▸ **SOURCE EXTRACT**:

────────────────

Phase I study of vincristine, irinotecan, and 131I-MIBG for patients with relapsed or refractory neuroblastoma: A New Approach to Neuroblastoma Therapy (NANT) study.

Abstract

9513 Background: 131I-metaiodobenzylguanidine (MIBG) is a targeted radiopharmaceutical with activity in neuroblastoma. Irinotecan is a radiosensitizer with activity in neuroblastoma. This phase I study aimed to determine the recommended phase II dose (RP2D) of MIBG together with vincristine and irinotecan. Methods: Patients 1-30 years old with relapsed or refractory MIBG-avid neuroblastoma were eligible. All patients had autologous hematopoietic stem cells (PBSCs) available and met standard phase 1 requirements. Prior vincristine and irinotecan, but not prior MIBG, were allowed. Patients received cefixime (8 mg/kg/day) on days -5 to +21. Irinotecan (20 mg/m2/dose IV) was given on days 0-4 and 7-11, with vincristine (1.5 mg/m2) on days 0 and 7. MIBG was given on day 1 following a 3+3 phase I design with dose levels of 8, 12, 15, and 18 mCi/kg, with 6 additional patients treated at the RP2D. PBSCs were administered to 1 patient at 8 mCi/kg for myelosuppression and on day 13 for all patients at > 12 mCi/kg. Results: 24 evaluable patients (median age 6.7 years; range 1.9 – 24.8) received 33 courses. Myelosuppression and diarrhea were the most common toxicities. 70% of courses were associated with diarrhea (grade 3 in 6 courses). No dose limiting toxicities (DLTs) were seen at dose levels 8 and 12 mCi/kg. At 15 mCi/kg, 1 patient had DLT of grade 3 diarrhea. At 18 mCi/kg, 1 patient had DLT with hallucinations and hyponatremia. One patient had protocol-defined DLT with prolonged ALT elevation that was not deemed clinically dose limiting. 18 mCi/kg was declared the RP2D and 6 additional patients enrolled, with 1 DLT (ALT and AST elevation). 7 patients received 2-3 courses to cumulative doses of 24-36 mCi/kg without DLT. The objective response rate was 25% (95% CI: 11-46%), with 3 complete responses, 1 very good partial response, and 2 partial responses. The response rate among 12 patients treated with 18 mCi/kg was 25% (2 complete responses and 1 very good partial response). Conclusions: MIBG is tolerable and active at doses of 18 mCi/kg with vincristine and irinotecan. Further studies are planned to determine this regimen’s role in frontline therapy for high risk patients.

────────────────

▸ **TASK DETAILS**: In the neuroblastoma study abstract, what MIBG dose was declared the recommended phase II dose?

▸ **DATA FOR REVIEW**:

────────────────

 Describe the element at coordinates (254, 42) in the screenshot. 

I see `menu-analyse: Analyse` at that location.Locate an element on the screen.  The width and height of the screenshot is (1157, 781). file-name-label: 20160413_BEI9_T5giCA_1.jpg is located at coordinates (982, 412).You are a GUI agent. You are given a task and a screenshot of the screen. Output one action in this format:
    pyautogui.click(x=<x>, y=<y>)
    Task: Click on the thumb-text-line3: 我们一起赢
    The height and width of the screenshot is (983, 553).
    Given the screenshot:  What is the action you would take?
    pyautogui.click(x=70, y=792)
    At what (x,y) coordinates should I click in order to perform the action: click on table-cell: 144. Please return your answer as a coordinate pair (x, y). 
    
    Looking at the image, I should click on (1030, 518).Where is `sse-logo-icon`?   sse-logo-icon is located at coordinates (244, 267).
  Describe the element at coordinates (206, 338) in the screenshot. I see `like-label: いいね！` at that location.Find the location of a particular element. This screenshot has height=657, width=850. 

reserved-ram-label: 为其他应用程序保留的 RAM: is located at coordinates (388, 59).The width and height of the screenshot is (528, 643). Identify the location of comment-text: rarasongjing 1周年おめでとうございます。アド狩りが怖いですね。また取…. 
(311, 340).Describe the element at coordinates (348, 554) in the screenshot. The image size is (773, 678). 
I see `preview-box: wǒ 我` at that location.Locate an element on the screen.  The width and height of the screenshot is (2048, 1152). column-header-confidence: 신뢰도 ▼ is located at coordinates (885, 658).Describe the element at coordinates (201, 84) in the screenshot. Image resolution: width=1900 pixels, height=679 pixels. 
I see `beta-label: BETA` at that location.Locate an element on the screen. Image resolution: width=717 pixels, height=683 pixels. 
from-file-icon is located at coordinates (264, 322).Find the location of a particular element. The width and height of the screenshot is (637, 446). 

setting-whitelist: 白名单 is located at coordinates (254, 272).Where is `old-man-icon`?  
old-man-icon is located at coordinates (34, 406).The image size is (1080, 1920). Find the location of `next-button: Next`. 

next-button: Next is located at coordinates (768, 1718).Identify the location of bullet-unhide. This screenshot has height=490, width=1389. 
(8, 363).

────────────────

▸ **ANSWER TO THIS TASK**: 18 mCi/kg